**Source**
____

Nous avons évoqué les quatre familles de l’anticipation de Boutinet. Nous avons mentionné le mode opératoire et son caractère rationnel, mettant en oeuvre un plan et des objectifs. Au sein de la deuxième famille, du type cognitif, nous avons retenu l’appellation « rêve », au sens de divination. La troisième catégorie d’anticipation, la catégorie imaginaire, est constituée par le caractère utopique de certaines anticipations. Enfin, le mode adaptatif s’incarne dans son caractère de prévoyance. Comme nous ne pouvions juger du caractère de l’anticipation des enquêtés, nous avons confié cette mission interprétative à l’enquêteur. Celui-ci mentionne le caractère surtout rationnel (66/80) renvoyant au caractère opératoire et, de manière plus anecdotique, le caractère prévoyant (6/80), qui renvoie au champ de l’anticipation adaptative. Enfin, le « rêve » (4/80) renvoie à l’anticipation de type cognitif. L’enquêteur n’a pas relevé d’anticipation utopique de type imaginaire. Dans un cadre anticipatif opératoire, l’enquêteur perçoit un plan, des objectifs, et un but clair dans les intentions de l’échantillon. Pourtant, nous avons évoqué la notion de stade et d’état nouveau qui en soi, présente toutes les caractéristiques du but, les différentes phases pour y parvenir restant cependant assez floues. On peut mettre en doute la perception de l’enquêteur vis-à-vis du type d’anticipation. Mais ce qu’il conviendrait de mettre en cause, ce serait davantage la caractérisation des formes d’anticipation que nous lui avons fournies. En effet, Boutinet278 mentionne l’existence d’anticipations rationnelles opératoires de type flou ou partiellement déterminées. Celles-ci se caractérisent par un souhait manifeste mais sans engagement très précis de la part des acteurs, ceux-ci ne s’inscrivent pas dans des modes opératoires scandés par des plans et des objectifs. L’anticipation opératoire rationnelle floue ne peut « ‘porter sur le long terme trop conjectural, il ne peut non plus se limiter au court terme trop immédiat’ ». Cette anticipation se manifeste également par le fait que c’est l’acteur qui se donne lui-même une perspective pour le futur qu’il souhaite, ce dernier ne dépendant pas uniquement de son environnement mais bien de sa décision propre d’y faire quelque chose.

____

**Consigne 1**
D'après la source, quel type d'anticipation l'enquêteur n'a-t-il pas relevé ?
**Consigne 2**
Dans les enregistrements, substituez « is unavailable » à « cannot be found » entre la ligne contenant « Behangwinkel Haarlem (113, 524) » et celle contenant « [Open WhatsApp] (209, 619) », incluses, et reproduisez uniquement ces lignes sans autre changement.

**Enregistrements fournis**
____

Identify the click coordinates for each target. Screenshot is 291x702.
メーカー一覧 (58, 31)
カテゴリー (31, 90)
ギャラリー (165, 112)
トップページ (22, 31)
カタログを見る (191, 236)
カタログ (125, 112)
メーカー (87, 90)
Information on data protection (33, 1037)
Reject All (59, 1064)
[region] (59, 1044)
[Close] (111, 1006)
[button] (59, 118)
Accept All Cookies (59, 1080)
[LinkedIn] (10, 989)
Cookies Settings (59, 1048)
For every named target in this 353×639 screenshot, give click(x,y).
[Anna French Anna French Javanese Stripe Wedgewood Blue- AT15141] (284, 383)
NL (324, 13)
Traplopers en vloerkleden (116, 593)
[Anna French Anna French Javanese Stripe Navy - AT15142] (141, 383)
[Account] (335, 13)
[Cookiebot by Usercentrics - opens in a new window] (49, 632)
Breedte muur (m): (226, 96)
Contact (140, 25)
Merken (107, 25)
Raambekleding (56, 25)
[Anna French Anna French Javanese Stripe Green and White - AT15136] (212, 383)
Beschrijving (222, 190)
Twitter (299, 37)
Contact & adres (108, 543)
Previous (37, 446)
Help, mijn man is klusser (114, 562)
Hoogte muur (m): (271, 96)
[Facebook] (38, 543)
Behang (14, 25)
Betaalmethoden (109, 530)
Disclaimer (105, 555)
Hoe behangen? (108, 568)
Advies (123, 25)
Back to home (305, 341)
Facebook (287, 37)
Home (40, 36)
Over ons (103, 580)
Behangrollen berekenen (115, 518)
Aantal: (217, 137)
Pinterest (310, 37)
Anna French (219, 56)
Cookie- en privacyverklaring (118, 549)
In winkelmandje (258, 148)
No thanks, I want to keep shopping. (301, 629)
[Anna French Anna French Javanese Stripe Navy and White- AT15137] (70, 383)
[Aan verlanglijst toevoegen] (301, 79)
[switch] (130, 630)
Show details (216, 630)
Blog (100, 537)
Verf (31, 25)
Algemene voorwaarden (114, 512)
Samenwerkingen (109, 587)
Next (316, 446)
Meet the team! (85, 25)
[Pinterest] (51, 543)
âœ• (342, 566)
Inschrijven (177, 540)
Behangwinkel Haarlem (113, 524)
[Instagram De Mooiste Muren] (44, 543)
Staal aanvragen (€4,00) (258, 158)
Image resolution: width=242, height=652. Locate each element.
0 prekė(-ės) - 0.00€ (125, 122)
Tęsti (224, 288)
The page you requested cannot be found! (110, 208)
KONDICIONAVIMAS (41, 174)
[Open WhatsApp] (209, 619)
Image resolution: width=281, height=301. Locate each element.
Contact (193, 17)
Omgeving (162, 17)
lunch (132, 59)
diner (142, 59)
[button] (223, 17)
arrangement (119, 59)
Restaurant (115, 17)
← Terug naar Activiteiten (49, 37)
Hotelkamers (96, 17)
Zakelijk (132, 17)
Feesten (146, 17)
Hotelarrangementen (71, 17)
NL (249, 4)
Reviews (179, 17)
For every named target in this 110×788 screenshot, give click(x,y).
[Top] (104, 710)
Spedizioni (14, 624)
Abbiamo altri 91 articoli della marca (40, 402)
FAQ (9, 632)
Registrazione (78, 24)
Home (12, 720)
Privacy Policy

____

**Réponse complète 1**
L'enquêteur n'a pas relevé d'anticipation utopique de type imaginaire.

**Réponse complète 2**
Behangwinkel Haarlem (113, 524)
[Instagram De Mooiste Muren] (44, 543)
Staal aanvragen (€4,00) (258, 158)
Image resolution: width=242, height=652. Locate each element.
0 prekė(-ės) - 0.00€ (125, 122)
Tęsti (224, 288)
The page you requested is unavailable! (110, 208)
KONDICIONAVIMAS (41, 174)
[Open WhatsApp] (209, 619)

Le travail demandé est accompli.